- [Set exercise]: Copy the lines verbatim, taking the stretch from the line that contains "Click the plot" through the line that contains "point(285,259)", with both of those lines included.
——
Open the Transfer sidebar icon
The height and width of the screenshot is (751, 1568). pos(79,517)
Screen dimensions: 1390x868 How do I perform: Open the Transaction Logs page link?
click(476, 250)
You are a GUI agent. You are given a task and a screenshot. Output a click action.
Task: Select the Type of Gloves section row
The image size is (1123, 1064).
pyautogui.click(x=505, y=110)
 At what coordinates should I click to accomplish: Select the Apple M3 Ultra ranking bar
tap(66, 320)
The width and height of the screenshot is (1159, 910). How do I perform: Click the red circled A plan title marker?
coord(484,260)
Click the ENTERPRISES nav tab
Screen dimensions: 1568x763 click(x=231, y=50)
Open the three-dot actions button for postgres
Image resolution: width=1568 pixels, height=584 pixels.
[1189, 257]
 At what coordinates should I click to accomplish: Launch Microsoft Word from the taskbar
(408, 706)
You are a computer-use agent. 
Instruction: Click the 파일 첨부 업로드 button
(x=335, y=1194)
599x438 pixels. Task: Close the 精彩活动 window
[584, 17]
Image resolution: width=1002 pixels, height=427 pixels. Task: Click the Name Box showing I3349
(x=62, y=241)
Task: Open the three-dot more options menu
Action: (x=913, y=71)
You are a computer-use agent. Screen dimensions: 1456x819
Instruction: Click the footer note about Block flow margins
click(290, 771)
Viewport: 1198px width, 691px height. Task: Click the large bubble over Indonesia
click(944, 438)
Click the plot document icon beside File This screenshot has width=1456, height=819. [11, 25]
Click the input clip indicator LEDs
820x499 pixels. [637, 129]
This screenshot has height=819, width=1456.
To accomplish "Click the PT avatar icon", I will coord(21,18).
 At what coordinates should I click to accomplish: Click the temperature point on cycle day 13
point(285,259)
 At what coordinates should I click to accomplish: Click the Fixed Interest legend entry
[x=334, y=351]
——
- [The output]:
Click the plot document icon beside File This screenshot has width=1456, height=819. [11, 25]
Click the input clip indicator LEDs
820x499 pixels. [637, 129]
This screenshot has height=819, width=1456.
To accomplish "Click the PT avatar icon", I will coord(21,18).
 At what coordinates should I click to accomplish: Click the temperature point on cycle day 13
point(285,259)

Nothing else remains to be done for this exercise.